AIM OF THE TASK:
Retype, without changes, every line from the line that contains "You are a computer-use agent." through the final line of the records. Exclude pictures.

(Stored dataset items)

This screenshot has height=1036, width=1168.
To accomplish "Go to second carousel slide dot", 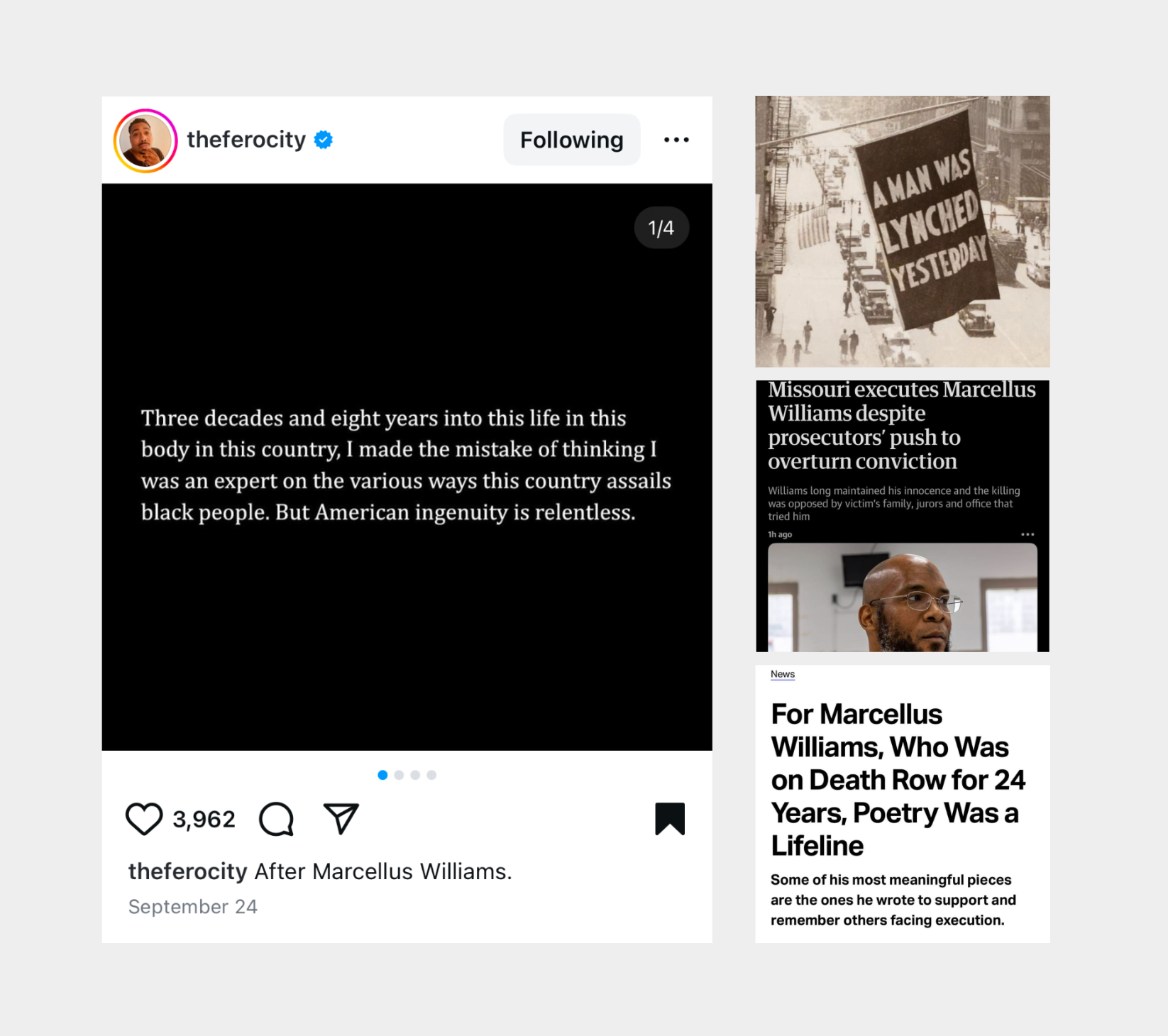I will [399, 775].
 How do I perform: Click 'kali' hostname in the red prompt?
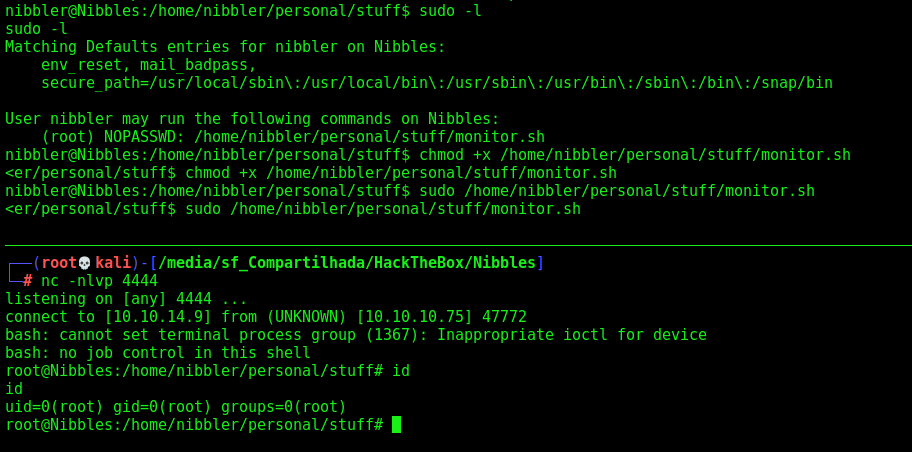113,264
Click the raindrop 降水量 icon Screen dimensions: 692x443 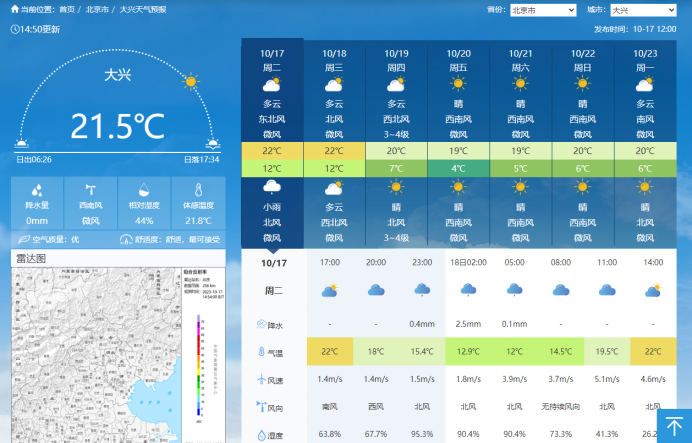point(37,190)
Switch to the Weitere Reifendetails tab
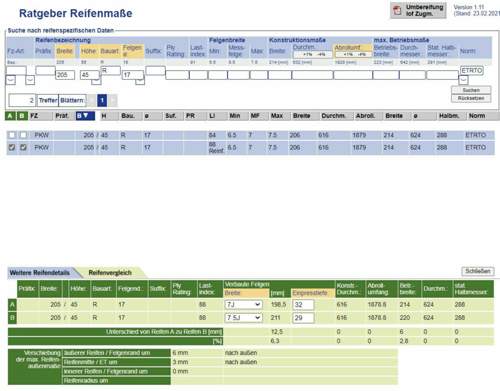500x391 pixels. click(40, 273)
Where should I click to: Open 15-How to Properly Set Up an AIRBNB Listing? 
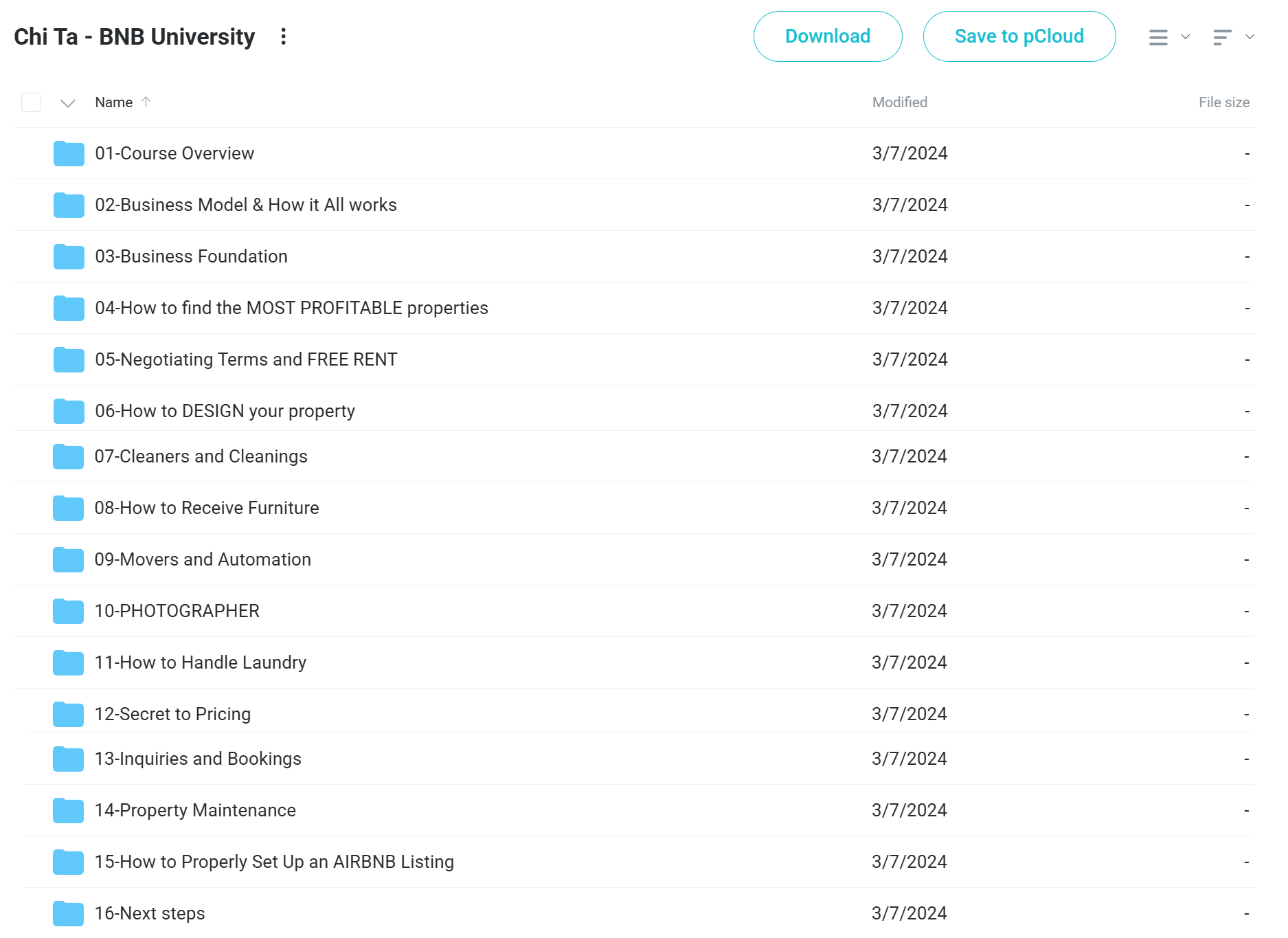pyautogui.click(x=274, y=862)
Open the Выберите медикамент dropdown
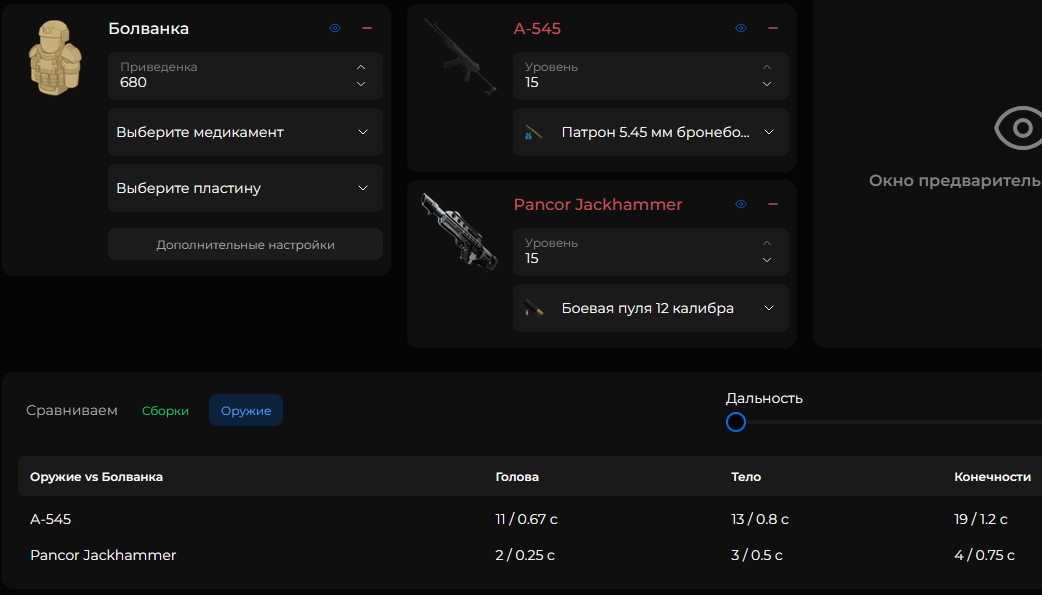1042x595 pixels. point(245,132)
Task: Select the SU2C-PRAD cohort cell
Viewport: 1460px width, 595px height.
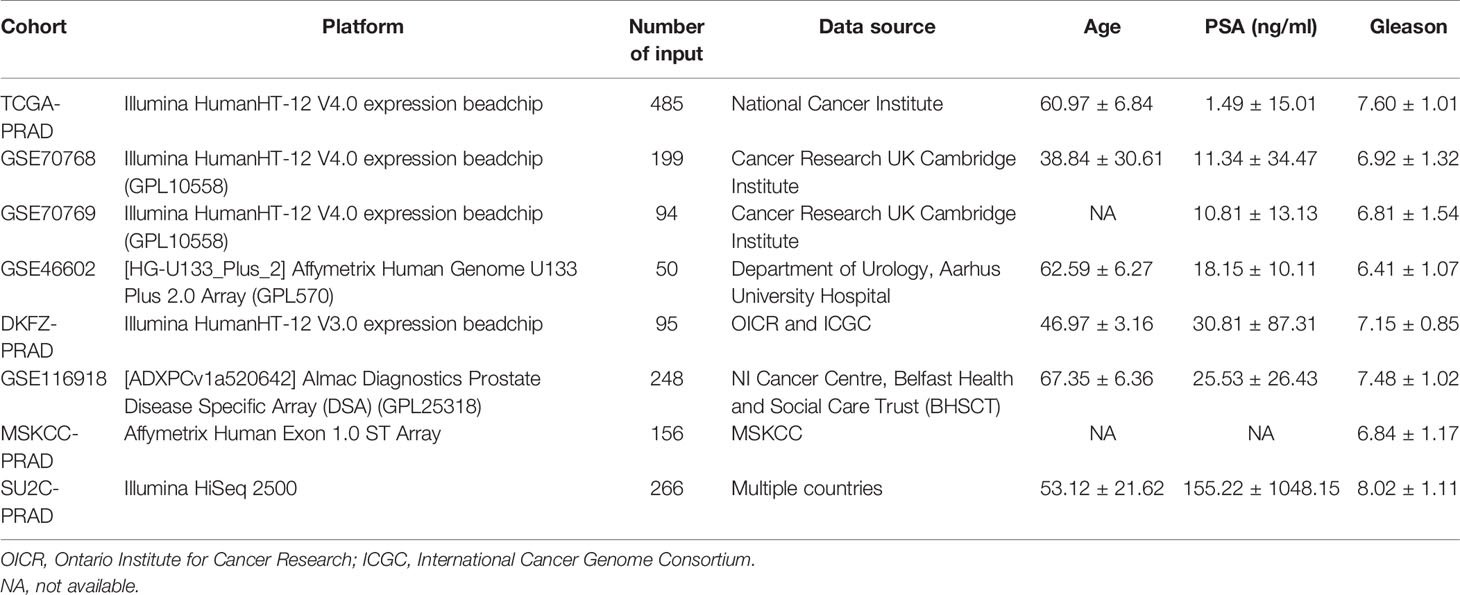Action: click(x=27, y=501)
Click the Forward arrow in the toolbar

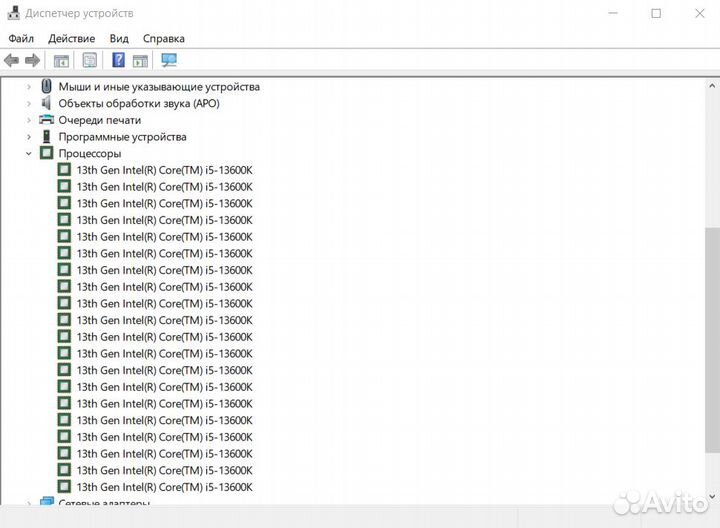tap(32, 60)
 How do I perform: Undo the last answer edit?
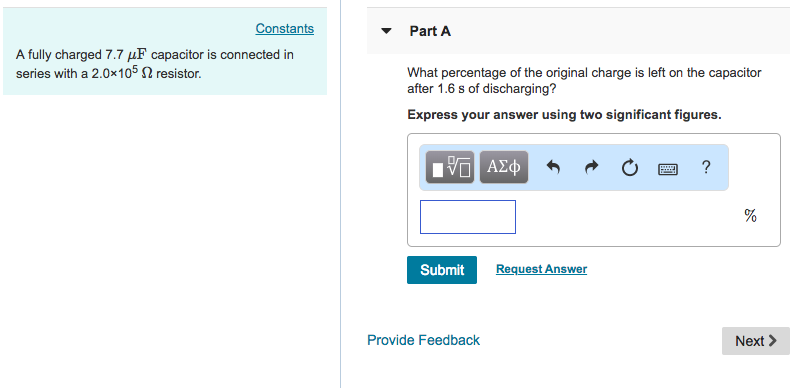pos(553,167)
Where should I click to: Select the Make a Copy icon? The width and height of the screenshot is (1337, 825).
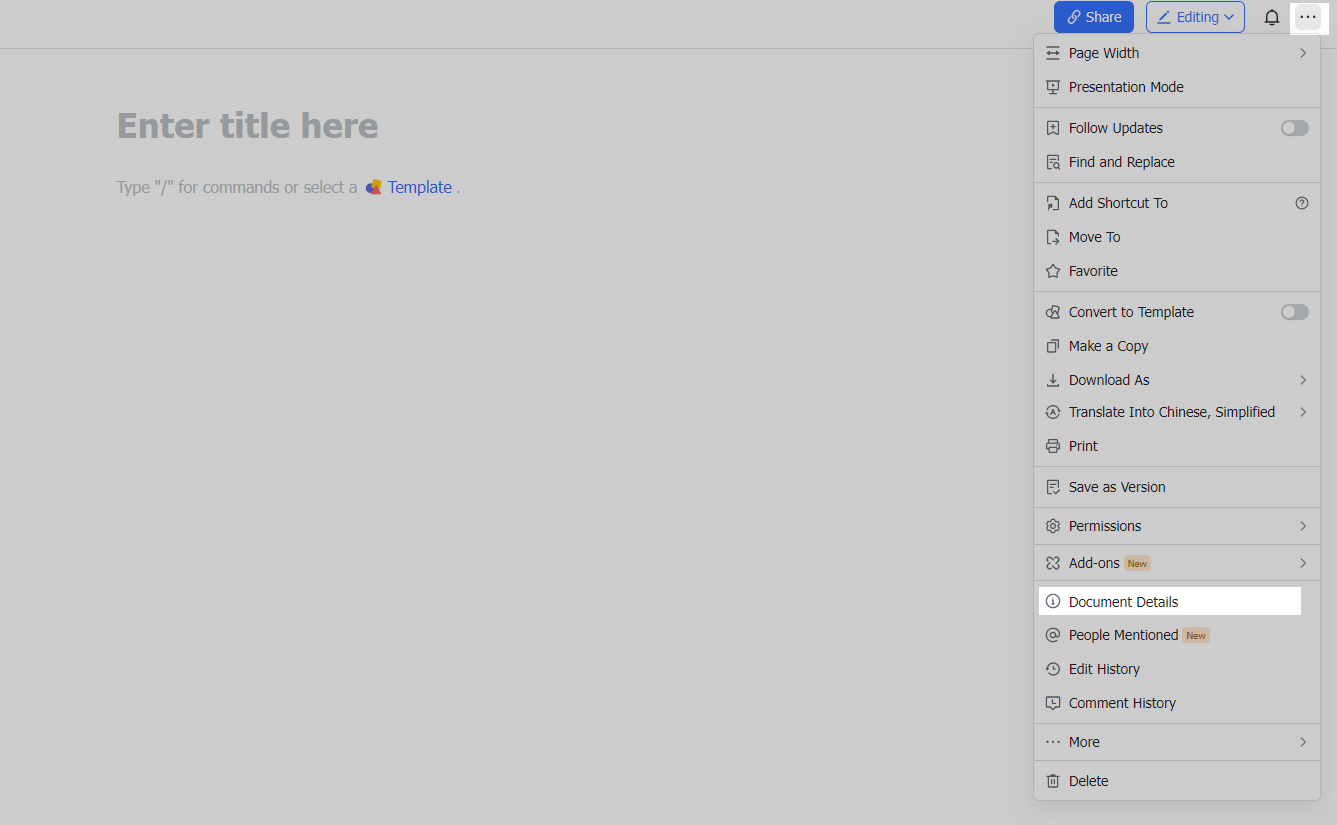[1052, 345]
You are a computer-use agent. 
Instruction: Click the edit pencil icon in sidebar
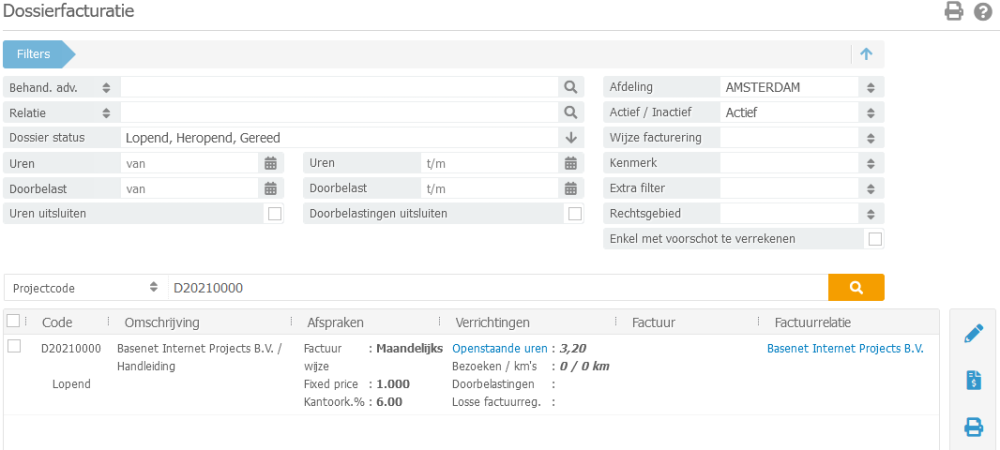(x=973, y=334)
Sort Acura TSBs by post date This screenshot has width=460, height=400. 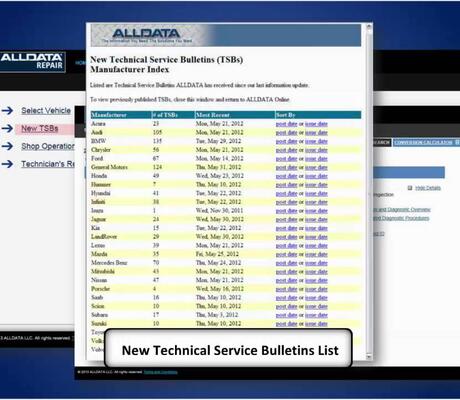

RESPONSE TO THE TASK:
You are a computer-use agent. 
Instruction: Click the edit pencil icon in sidebar
(x=973, y=334)
Sort Acura TSBs by post date This screenshot has width=460, height=400. 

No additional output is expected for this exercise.